The gradle wrapper can be configured via the gradle-wrapper.properties file, under the gradle/wrapper folder. The most important property is the distributionUrl, which determines which version of Gradle is downloaded. The pattern for the url is: http://services.gradle.org/distributions/gradle-[versionNumber]-[versionStyle].zip
. The versionStyle
can be either bin
or all
; bin
only contains the runtime, where all
also contains the documentation and source. By default, we are using bin
.
Install the Gradle IDE plugin from Spring's update site. To load the projects inside Eclipse, choose File -> Import -> Gradle -> Gradle Project, select the root directory of the project, click Build Model and finish.

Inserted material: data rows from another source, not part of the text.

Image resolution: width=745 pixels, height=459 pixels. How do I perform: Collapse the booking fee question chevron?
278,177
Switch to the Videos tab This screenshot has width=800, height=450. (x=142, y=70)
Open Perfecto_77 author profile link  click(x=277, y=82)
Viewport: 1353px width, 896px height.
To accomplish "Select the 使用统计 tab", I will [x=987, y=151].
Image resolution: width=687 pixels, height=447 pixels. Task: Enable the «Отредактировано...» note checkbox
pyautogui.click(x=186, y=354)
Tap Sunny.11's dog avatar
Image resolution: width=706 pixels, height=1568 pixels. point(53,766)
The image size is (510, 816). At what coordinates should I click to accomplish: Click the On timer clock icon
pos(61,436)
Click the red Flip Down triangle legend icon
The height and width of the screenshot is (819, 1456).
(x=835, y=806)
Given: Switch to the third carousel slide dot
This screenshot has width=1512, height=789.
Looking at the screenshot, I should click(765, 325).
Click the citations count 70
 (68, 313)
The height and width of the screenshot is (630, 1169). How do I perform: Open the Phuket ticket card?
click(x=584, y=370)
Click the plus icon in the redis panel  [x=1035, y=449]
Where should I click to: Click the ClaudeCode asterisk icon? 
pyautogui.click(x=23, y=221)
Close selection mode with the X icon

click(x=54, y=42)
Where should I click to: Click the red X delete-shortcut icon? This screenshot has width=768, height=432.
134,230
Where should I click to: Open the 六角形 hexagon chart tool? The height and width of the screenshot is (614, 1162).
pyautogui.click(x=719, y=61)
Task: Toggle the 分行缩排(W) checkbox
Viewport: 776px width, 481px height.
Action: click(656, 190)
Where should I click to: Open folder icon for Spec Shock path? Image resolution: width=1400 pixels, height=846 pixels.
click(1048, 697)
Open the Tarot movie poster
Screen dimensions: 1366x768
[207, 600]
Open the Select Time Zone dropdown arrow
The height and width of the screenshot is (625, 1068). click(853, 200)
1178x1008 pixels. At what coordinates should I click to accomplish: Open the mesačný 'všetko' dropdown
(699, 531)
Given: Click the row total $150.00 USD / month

You can also configure which version of Gradle the IDE plugin uses: go to Window -> Preferences -> Gradle and change the URI of Gradle distribution. This is the same URL pattern as the Gradle wrapper.
To reference the published artifact, you declare a dependency on "com.nuecho:rivr-voicexml:0.9.2"
. For the web interface (aka voicexml dialogue runner), here's the recipe to include it in a dependent webapp:
apply plugin: 'war' // Must be a webapp project
configurations { dialogueRunner } // The name of the configuration can be anything
dependencies {
dialogueRunner 'com.nuecho:dialogue-runner:0.9.2@war'
}
repositories { mavenCentral() }
war{
def dialogueRunner = { zipTree(configurations.dialogueRunner.singleFile) } // This enables lazy resolving
from(dialogueRunner)
}
This is the Gradle recipe for war overlaying, simplified for only one file.